The European Court of Human Rights reiterated the procedural guarantees under Article 4, clarifying that the positive obligations of victim protection and investigation do not depend on a motion filed by a victim. Such obligations are triggered as soon as there are reasonable grounds to believe that there is credible suspicion of trafficking. Consequently, although prosecution of victims of trafficking is not prohibited per se, a decision on whether to prosecute should only be taken following an assessment made by qualified personnel; even more so in cases concerning children. Any prosecutorial decision will then have to take account this assessment and, although not bound by it, a prosecutor would have to clearly state any reasons to continue with the prosecution.
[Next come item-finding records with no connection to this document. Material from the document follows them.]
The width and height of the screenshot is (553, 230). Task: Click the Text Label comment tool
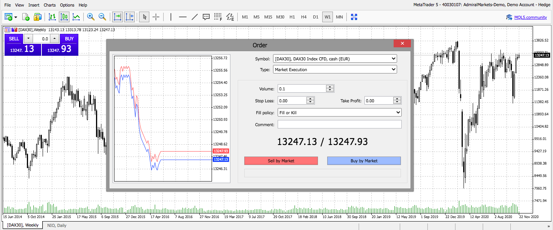pyautogui.click(x=206, y=17)
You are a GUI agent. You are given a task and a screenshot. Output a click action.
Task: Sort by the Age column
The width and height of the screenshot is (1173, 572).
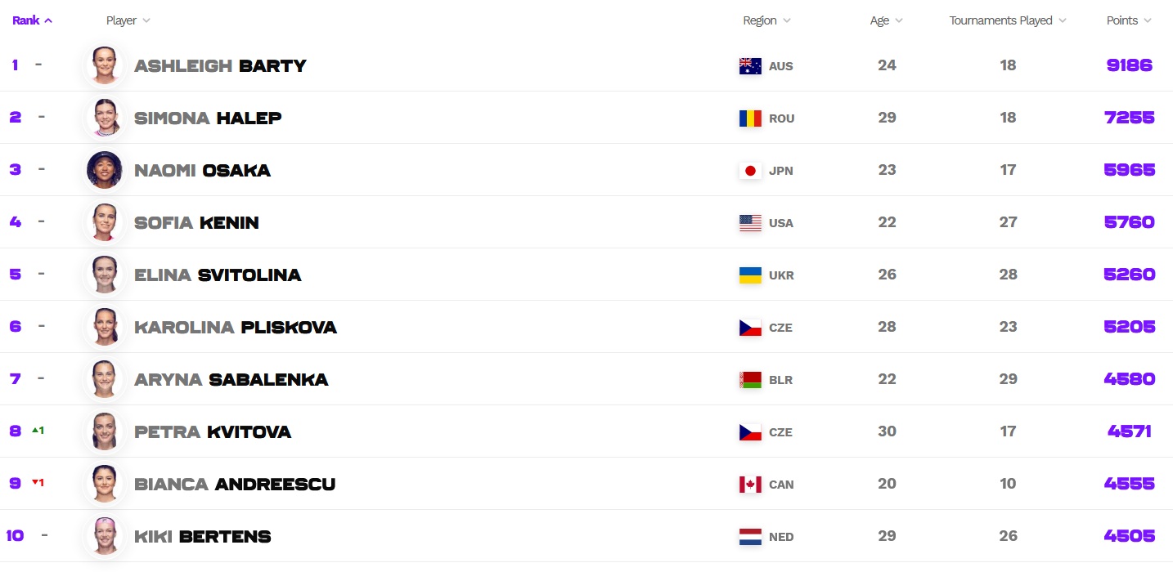(886, 20)
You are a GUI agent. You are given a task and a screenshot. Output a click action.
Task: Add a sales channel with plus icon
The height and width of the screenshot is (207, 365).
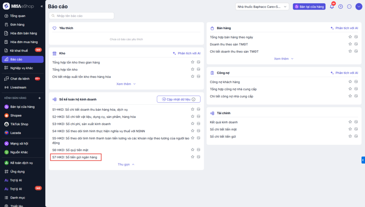(x=40, y=98)
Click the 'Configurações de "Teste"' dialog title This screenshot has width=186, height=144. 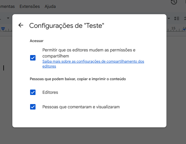click(67, 25)
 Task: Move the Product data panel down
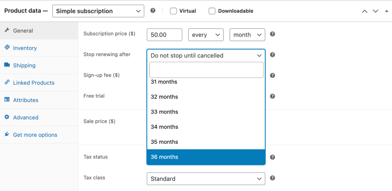click(x=375, y=11)
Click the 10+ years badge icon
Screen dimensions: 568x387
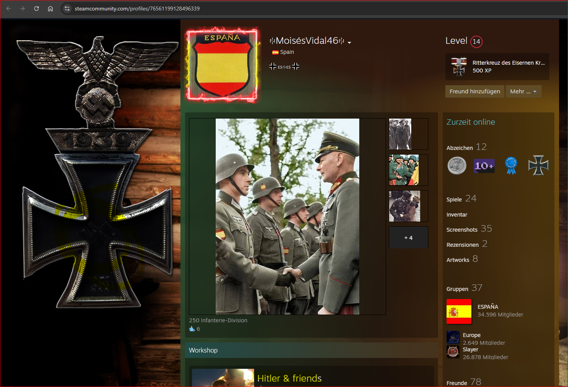(484, 166)
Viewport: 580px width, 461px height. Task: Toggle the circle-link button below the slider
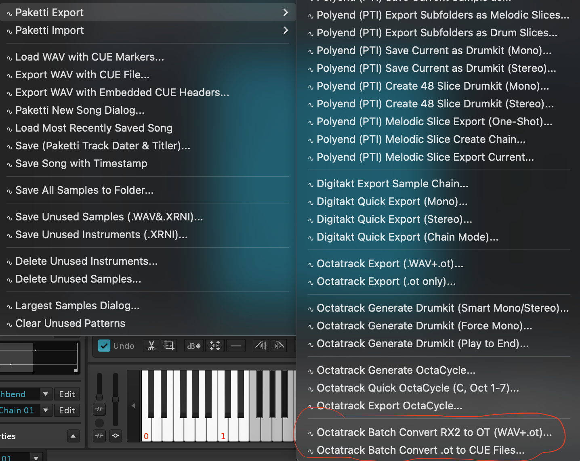pyautogui.click(x=116, y=436)
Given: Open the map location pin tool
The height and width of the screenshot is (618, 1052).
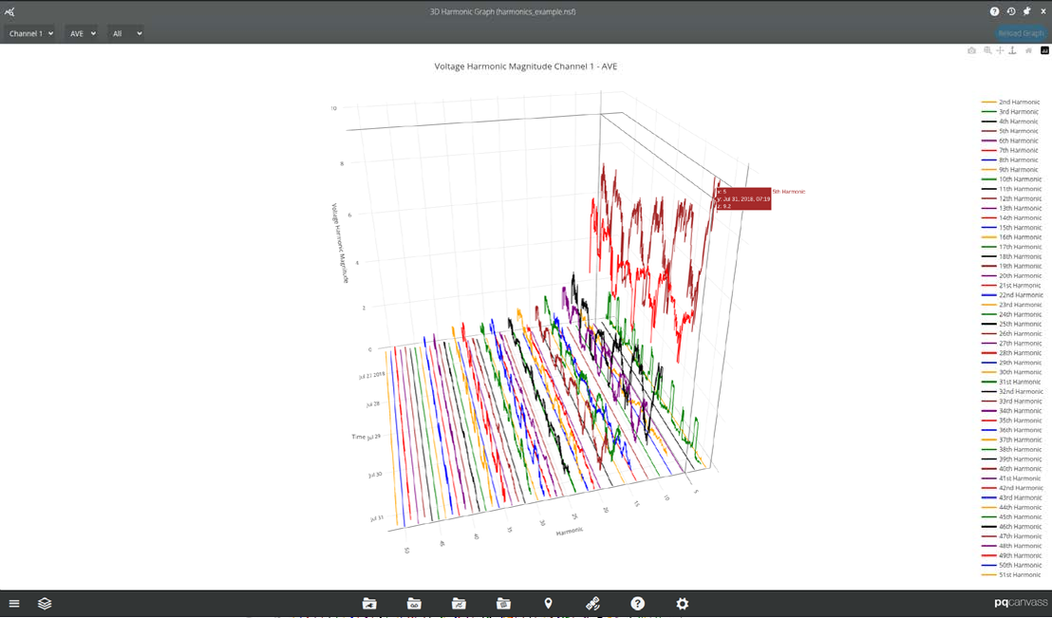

In the present case, the CPS failed to consider available information around the subtle and particular psychological aspects of a trafficked child’s experience despite existing guidance and domestic jurisprudence.
 
The Court further examined the Article 6 aspects of the case and found that the lack of proper investigation and assessment of the potential situation of trafficking deprived the applicants of important information regarding their status that could affect their prosecution, a deprivation that directly affected their right to defence.
 
Lastly, it was noted that during their appeals, the subsequent findings that they had been trafficked were also disregarded by the authorities; such a narrow approach in accepting subsequent arguments in the context of judicial review punishes victims of trafficking for not identifying and presenting themselves as such from the beginning. The Court found a violation of Article 4 and Article 6 (1).

With thanks to Stavros Papageorgopoulos, Legal Officer at ECRE, for drafting this summary. An extended EDAL summary can be found here.

Photo: Latvian Foreign Ministry, October 2014, Flickr (CC)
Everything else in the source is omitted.